- [What you will do]: Give the lines again, unchanged, starting with the line containing "Open the Special Price menu item" and ending with the last line of the data below.
Working data START
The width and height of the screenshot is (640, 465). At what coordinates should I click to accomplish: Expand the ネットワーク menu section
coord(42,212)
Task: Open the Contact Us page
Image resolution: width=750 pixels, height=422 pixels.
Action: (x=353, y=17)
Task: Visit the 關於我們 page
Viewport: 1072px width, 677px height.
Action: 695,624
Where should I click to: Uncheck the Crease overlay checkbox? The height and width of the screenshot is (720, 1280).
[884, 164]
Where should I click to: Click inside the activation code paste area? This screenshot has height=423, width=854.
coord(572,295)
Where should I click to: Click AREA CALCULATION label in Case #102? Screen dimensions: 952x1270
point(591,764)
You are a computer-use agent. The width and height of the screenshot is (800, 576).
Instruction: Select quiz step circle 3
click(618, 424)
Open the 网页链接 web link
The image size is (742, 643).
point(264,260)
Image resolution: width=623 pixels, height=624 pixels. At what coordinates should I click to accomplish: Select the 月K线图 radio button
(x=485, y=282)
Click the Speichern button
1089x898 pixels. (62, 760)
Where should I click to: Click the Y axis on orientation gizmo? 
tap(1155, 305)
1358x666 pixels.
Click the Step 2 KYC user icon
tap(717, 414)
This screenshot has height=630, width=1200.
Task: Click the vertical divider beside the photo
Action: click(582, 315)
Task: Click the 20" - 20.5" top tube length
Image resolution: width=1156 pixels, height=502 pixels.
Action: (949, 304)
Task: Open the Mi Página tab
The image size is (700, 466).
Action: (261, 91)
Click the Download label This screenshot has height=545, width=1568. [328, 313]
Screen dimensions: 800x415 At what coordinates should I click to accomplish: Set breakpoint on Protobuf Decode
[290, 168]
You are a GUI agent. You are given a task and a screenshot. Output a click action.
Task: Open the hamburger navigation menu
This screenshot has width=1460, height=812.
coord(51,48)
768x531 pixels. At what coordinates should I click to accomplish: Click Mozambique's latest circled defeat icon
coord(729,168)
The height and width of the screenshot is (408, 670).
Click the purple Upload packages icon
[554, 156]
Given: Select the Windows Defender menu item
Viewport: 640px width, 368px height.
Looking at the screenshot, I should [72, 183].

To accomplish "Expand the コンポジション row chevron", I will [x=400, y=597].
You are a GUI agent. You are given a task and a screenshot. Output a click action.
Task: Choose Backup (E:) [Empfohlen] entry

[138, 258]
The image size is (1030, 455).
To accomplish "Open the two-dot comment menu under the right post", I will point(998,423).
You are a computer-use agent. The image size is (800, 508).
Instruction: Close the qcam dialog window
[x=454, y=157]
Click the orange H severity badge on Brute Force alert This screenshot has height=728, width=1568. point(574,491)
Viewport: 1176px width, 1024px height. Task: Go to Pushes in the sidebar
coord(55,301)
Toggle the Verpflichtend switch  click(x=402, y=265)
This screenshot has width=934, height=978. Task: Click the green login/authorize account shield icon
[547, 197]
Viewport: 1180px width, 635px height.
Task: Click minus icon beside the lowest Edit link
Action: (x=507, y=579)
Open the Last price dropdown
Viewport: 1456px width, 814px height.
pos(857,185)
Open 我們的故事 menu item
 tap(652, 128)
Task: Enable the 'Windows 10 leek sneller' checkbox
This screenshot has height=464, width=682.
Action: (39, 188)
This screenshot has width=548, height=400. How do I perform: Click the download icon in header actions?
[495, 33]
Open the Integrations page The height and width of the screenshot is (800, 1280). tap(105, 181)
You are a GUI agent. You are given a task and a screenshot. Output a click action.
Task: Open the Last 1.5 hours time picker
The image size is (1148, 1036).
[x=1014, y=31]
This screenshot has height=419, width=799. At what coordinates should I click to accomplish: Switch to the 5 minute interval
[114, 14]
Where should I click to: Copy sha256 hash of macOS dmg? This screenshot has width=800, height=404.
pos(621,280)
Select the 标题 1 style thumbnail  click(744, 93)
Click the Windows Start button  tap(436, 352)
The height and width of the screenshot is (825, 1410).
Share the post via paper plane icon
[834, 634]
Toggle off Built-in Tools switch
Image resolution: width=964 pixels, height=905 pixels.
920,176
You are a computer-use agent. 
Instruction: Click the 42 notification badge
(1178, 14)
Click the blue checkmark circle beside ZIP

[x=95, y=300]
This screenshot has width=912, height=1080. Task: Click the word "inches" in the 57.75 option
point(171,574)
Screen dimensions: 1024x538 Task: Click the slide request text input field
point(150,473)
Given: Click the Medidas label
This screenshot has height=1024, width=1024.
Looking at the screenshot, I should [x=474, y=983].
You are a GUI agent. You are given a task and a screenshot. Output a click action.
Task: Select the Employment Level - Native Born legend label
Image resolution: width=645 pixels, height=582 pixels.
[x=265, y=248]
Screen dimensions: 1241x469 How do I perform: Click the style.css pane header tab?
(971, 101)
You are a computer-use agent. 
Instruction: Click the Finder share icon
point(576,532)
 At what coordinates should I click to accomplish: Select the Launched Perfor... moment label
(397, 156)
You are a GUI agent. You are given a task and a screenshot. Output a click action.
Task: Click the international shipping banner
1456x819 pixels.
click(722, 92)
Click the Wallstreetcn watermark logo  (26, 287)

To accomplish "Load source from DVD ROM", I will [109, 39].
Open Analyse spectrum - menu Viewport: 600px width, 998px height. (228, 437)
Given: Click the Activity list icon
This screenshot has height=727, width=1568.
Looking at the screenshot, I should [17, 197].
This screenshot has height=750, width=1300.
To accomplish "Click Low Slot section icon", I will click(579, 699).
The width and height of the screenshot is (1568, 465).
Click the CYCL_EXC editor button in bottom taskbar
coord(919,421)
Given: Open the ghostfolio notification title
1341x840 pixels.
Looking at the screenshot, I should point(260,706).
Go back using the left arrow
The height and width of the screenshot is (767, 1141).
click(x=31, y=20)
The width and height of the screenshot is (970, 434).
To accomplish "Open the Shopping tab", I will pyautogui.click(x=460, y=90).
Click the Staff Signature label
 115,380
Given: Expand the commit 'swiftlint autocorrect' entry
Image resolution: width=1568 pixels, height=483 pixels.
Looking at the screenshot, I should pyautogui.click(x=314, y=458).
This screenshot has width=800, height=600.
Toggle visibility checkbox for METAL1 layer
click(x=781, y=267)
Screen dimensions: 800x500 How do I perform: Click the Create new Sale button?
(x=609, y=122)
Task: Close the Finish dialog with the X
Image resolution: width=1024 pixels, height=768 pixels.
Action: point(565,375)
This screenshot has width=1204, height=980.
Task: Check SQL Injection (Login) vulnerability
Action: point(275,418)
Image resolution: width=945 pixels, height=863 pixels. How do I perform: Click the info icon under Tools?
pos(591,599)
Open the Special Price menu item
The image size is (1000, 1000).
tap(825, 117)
Working data END
- [Response below]:
Open the Special Price menu item
The image size is (1000, 1000).
tap(825, 117)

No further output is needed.